Software that covertly monitors user actions, also known as spyware, has become a first-level security threat due to its ubiquity and the difficulty of detecting and removing it. This is especially so for video conferencing, thin-client computing and Internet cafes.
CryptoGraphics: Exploiting Graphics Cards for Security explores the potential for implementing ciphers within GPUs, and describes the relevance of GPU-based encryption to the security of applications involving remote displays. As the processing power of GPUs increases, research involving the use of GPUs for general purpose computing has arisen. This work extends such research by considering the use of a GPU as a parallel processor for encrypting data. The authors evaluate the operations found in symmetric and asymmetric key ciphers to determine if encryption can be programmed in existing GPUs. A detailed description for a GPU based implementation of AES is provided. The feasibility of GPU-based encryption allows the authors to explore the use of a GPU as a trusted system component. Unencrypted display data can be confined to the GPU to avoid exposing it to any malware running on the operating system.

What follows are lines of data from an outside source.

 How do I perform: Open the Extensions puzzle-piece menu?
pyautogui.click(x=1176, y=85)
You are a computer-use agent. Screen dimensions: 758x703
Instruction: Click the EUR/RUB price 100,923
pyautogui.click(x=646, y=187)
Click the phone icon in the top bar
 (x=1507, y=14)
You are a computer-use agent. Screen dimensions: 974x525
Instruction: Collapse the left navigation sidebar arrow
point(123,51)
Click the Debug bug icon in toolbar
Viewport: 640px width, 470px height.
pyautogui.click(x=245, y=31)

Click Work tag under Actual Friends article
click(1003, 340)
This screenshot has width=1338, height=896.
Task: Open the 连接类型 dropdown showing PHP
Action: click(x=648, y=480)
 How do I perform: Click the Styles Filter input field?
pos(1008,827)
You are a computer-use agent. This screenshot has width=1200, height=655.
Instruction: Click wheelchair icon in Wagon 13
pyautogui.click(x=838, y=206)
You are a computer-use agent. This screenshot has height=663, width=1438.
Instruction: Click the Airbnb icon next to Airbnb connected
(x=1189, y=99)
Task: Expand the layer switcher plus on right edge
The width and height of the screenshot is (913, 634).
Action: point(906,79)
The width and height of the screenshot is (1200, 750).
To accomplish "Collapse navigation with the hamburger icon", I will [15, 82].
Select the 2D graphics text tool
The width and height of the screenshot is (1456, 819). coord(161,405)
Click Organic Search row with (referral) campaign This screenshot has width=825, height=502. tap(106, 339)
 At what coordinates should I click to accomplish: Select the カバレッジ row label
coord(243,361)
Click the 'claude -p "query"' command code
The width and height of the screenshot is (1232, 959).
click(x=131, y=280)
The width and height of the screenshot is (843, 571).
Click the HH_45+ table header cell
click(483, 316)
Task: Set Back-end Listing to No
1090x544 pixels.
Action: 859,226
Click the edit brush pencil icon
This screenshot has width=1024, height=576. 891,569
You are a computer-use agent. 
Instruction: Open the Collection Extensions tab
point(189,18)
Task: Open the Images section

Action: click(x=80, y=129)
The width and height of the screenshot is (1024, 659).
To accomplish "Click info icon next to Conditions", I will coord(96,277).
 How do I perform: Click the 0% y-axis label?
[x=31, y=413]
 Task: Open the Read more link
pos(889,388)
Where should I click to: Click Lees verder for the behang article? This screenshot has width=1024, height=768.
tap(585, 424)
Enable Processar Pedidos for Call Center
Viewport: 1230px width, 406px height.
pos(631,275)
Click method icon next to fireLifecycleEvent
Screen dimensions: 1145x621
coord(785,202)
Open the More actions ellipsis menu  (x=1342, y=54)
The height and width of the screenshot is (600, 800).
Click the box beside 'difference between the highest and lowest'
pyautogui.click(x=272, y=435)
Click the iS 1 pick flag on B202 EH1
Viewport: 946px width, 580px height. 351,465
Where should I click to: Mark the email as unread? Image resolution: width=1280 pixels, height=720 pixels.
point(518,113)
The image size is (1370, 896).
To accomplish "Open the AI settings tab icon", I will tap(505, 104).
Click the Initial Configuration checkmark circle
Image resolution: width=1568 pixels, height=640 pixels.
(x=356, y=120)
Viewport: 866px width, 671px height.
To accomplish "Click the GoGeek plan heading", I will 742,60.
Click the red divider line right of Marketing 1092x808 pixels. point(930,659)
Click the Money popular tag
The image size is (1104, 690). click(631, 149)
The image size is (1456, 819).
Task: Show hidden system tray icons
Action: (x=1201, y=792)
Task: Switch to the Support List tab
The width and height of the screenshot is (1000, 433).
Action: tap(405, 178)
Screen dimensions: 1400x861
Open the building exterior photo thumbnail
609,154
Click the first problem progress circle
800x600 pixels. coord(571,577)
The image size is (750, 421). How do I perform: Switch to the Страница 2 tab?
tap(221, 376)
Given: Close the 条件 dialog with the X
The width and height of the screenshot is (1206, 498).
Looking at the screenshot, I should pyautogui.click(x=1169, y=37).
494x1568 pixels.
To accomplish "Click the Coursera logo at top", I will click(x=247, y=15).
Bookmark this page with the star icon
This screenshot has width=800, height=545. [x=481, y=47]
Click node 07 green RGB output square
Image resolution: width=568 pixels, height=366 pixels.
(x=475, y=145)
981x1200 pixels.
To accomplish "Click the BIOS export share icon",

The focus of this book is the use of graphics processing units (GPUs) for cryptographies operations, hence the term CryptoGraphics. The computing power of GPUs has increased substantially over the past several years to the point that GPUs are more efficient than CPUs for certain tasks. As a result, even though GPUs are not intended to be general purpose processors, researchers have begun to study the use of GPUs for non-graphics applications. In most cases, the goal is to increase the rate at which computations can be performed by an application by using the GPU for specific types of calculations. Applications that are well suited to run in a GPU use data representations and types that are compatible with the GPU's abstraction of pixels. Compatible computations involve operations that take a single pixel's value, apply a simple function to it and output the result as a new pixel value. Parallel processing on multiple data sets can be performed by using multiple sets of pixels to represent the data sets and by applying the application simultaneously to each set and/or by treating each color component of a pixel as a separate set of data and applying the algorithm in parallel to each color component.